__KUTIPAN TEKS__.
-----
Salah satu hal yang membuat agama Islam jadi bahan lelucon, karena umatnya tidak menggunakan akal dan logika dengan bernas.
Membaca berita soal pohon Cemara yang ditebang karena mirip pohon Natal di Komplek Masjid Agung Meulaboh, aku langsung terharu....ingin ke toilet.
Harusnya abad 21 adalah puncak dari kecerdasan manusia, tapi kok malah tambah burek ngene rek. Tapi aku nggak tega hati membodoh-bodohkan mereka. Apalagi bersuka ria di atas kebodohan saudara sesama muslim. Karena kalau sudah jadi keyakinan, itu belum tentu soal bodoh dan cerdas. Dan itu sulit diubah.
Anak kecil pun tahu kalau pohon itu nggak ada agamanya. Yang menjadikannya Kristen karena untuk Natalan. Bahkan Natalan pun bukan soal akidah. Wong itu cuman memperingati kelahiran Yesus Al Masih. Natalan dan merayakan Ultah itu sama secara substansi, sama-sama merayakan hari kelahiran. Bedanya cuman di teknis dan tujuan.
Memahami agama hanya sebatas kulit luar memang rentan jadi bahan tertawaan. Sejatinya Islam itu agama cwerdas, tapi jadi terlihat dungu oleh segelintir umat karena kedangkalan berpikir.
Seperti minum kencing onta kemarin. Nabi menyuruh minum kencing onta karena saat itu nggak ada obat lain. Keputusan itu diambil karena keadaan darurat, tidak ada kemungkinan lain. Sekarang buanyak pilihan obat, lha kok masih doyan nyeruput kencing onta.
-----
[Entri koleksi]
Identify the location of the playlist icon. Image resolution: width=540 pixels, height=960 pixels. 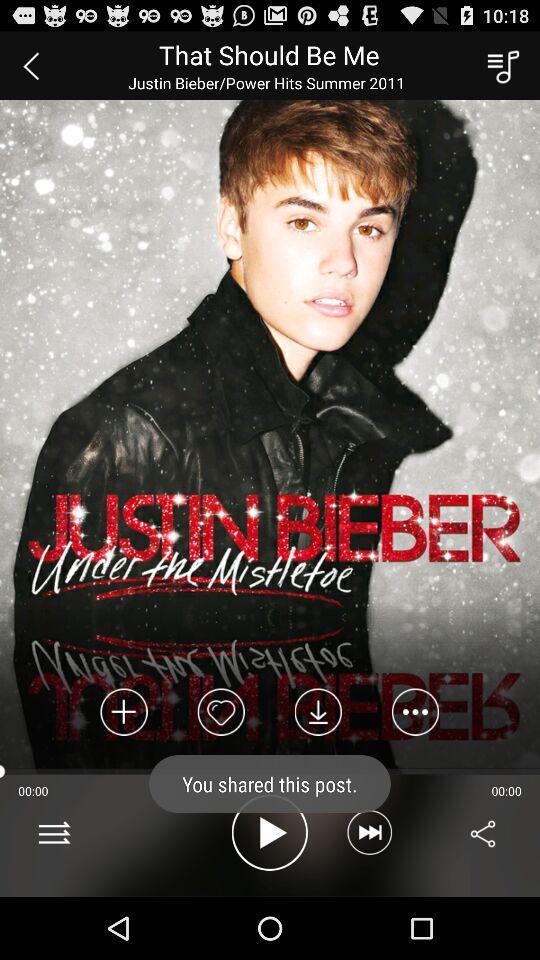
(500, 70).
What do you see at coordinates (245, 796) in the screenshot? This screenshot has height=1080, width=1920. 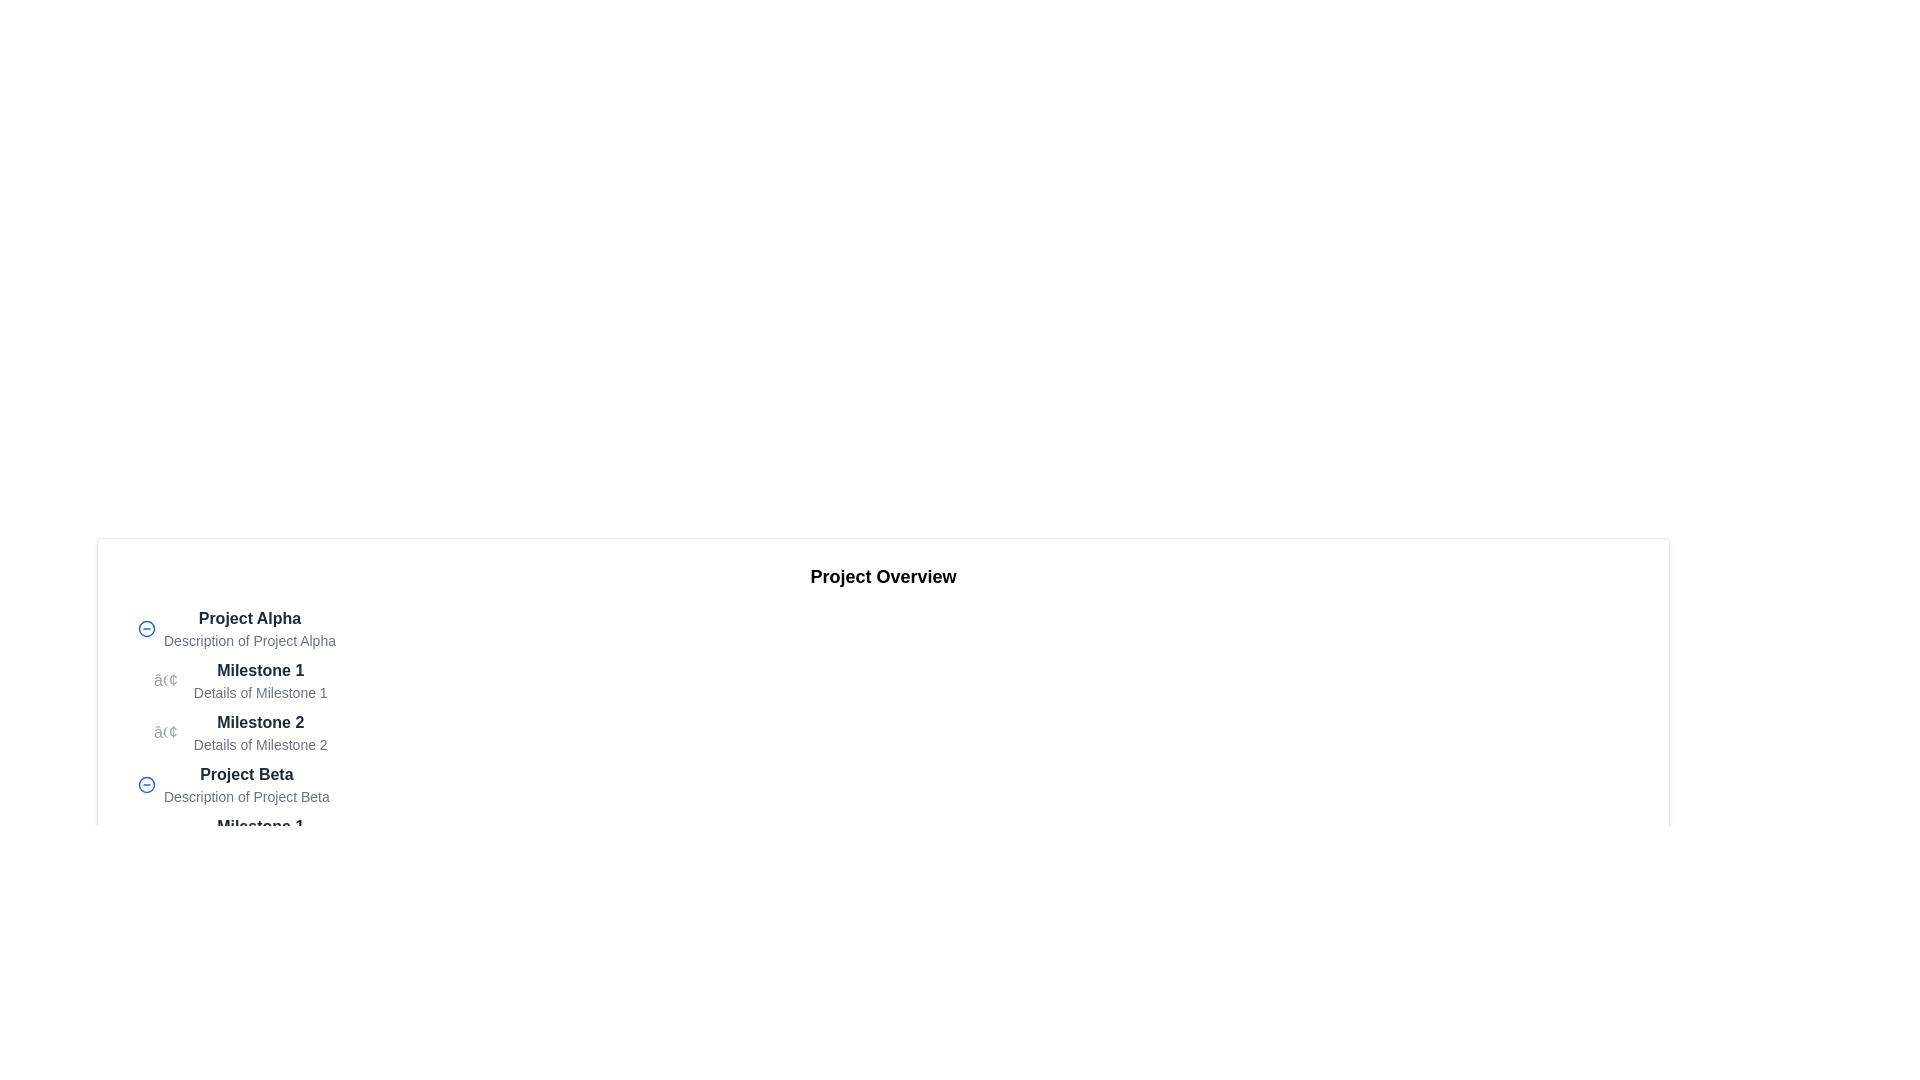 I see `the text label displaying 'Description of Project Beta', which is positioned directly beneath the heading 'Project Beta'` at bounding box center [245, 796].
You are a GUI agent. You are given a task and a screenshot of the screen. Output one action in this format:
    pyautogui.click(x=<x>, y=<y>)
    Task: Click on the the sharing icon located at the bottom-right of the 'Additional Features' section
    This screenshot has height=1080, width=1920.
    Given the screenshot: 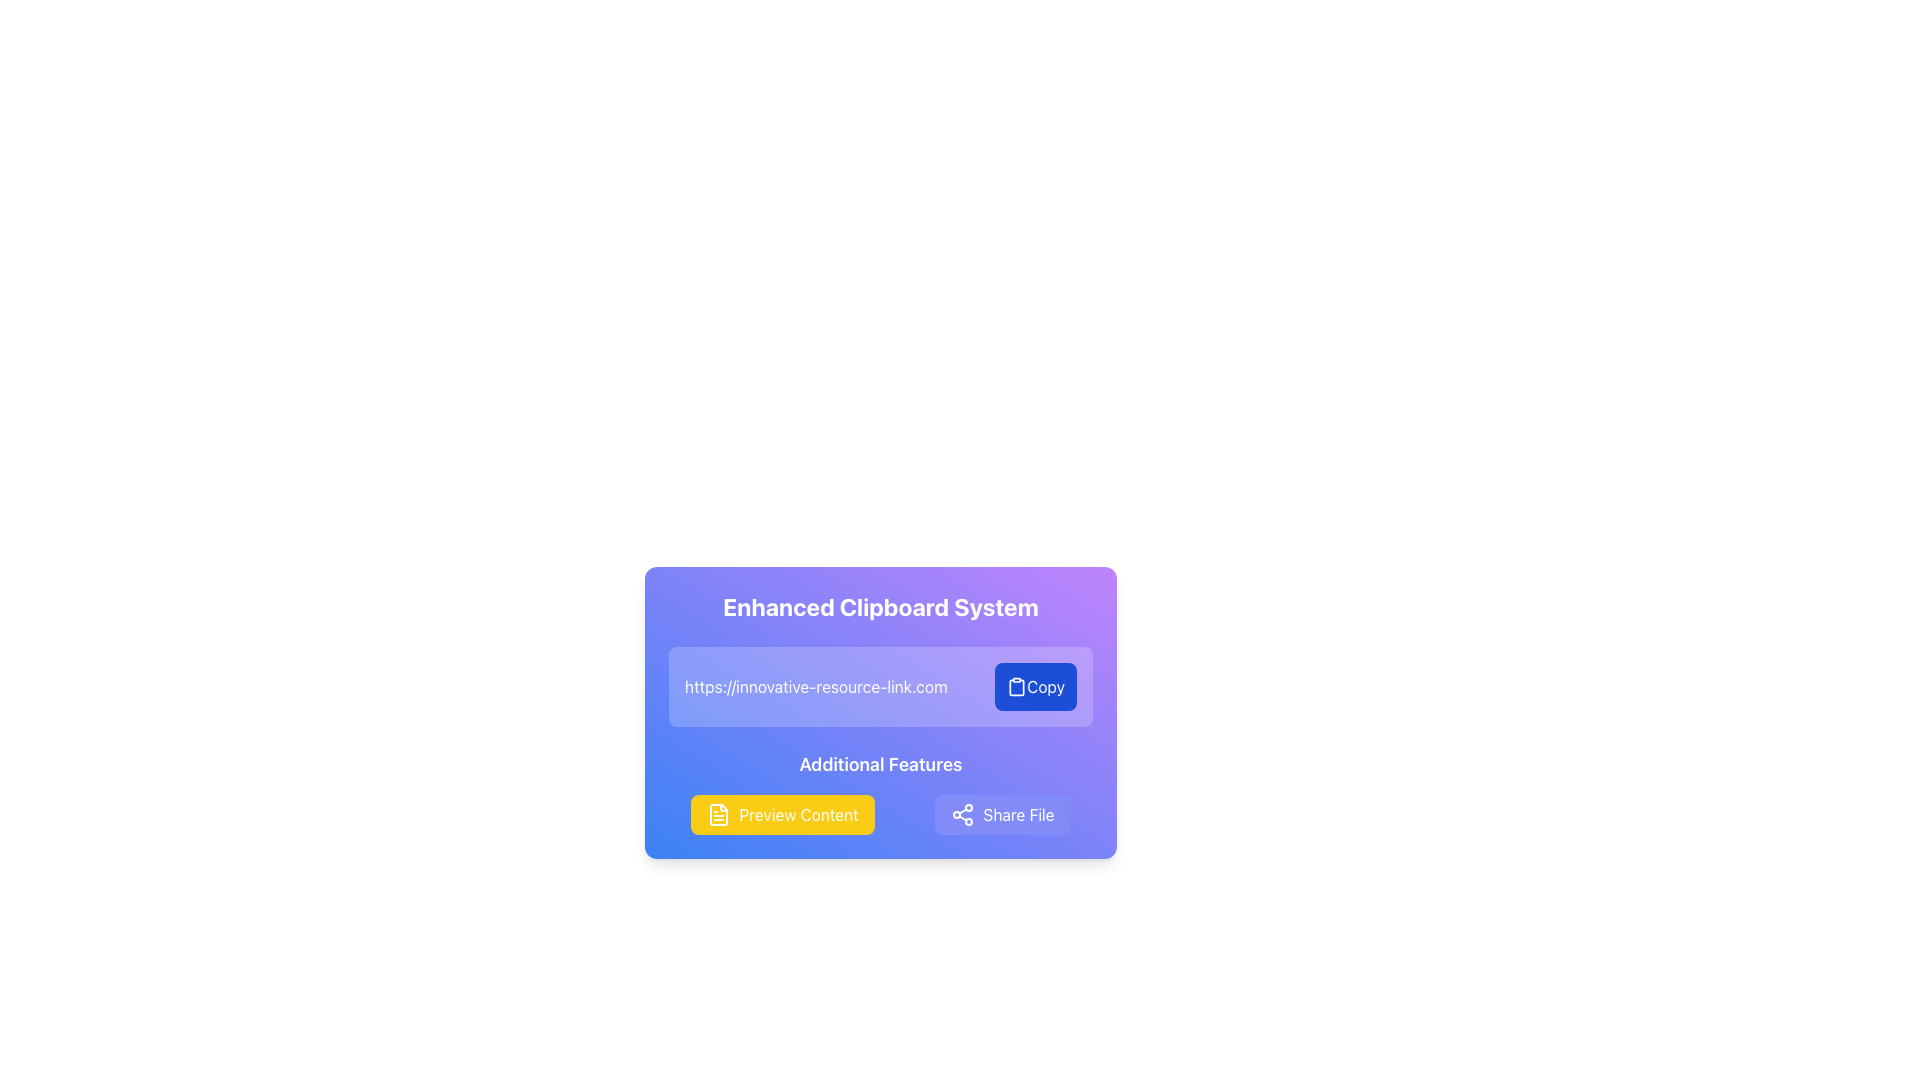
-----
__TUGAS__. Perbarui kutipan teks itu, yaitu seluruh bagian dari "Membaca berita soal" sampai ke "teknis dan tujuan.", dengan mengganti "Cemara" menjadi "Pinus". Entri di atas tidak diperlukan.

__PENYELESAIAN__.
Membaca berita soal pohon Pinus yang ditebang karena mirip pohon Natal di Komplek Masjid Agung Meulaboh, aku langsung terharu....ingin ke toilet.
Harusnya abad 21 adalah puncak dari kecerdasan manusia, tapi kok malah tambah burek ngene rek. Tapi aku nggak tega hati membodoh-bodohkan mereka. Apalagi bersuka ria di atas kebodohan saudara sesama muslim. Karena kalau sudah jadi keyakinan, itu belum tentu soal bodoh dan cerdas. Dan itu sulit diubah.
Anak kecil pun tahu kalau pohon itu nggak ada agamanya. Yang menjadikannya Kristen karena untuk Natalan. Bahkan Natalan pun bukan soal akidah. Wong itu cuman memperingati kelahiran Yesus Al Masih. Natalan dan merayakan Ultah itu sama secara substansi, sama-sama merayakan hari kelahiran. Bedanya cuman di teknis dan tujuan.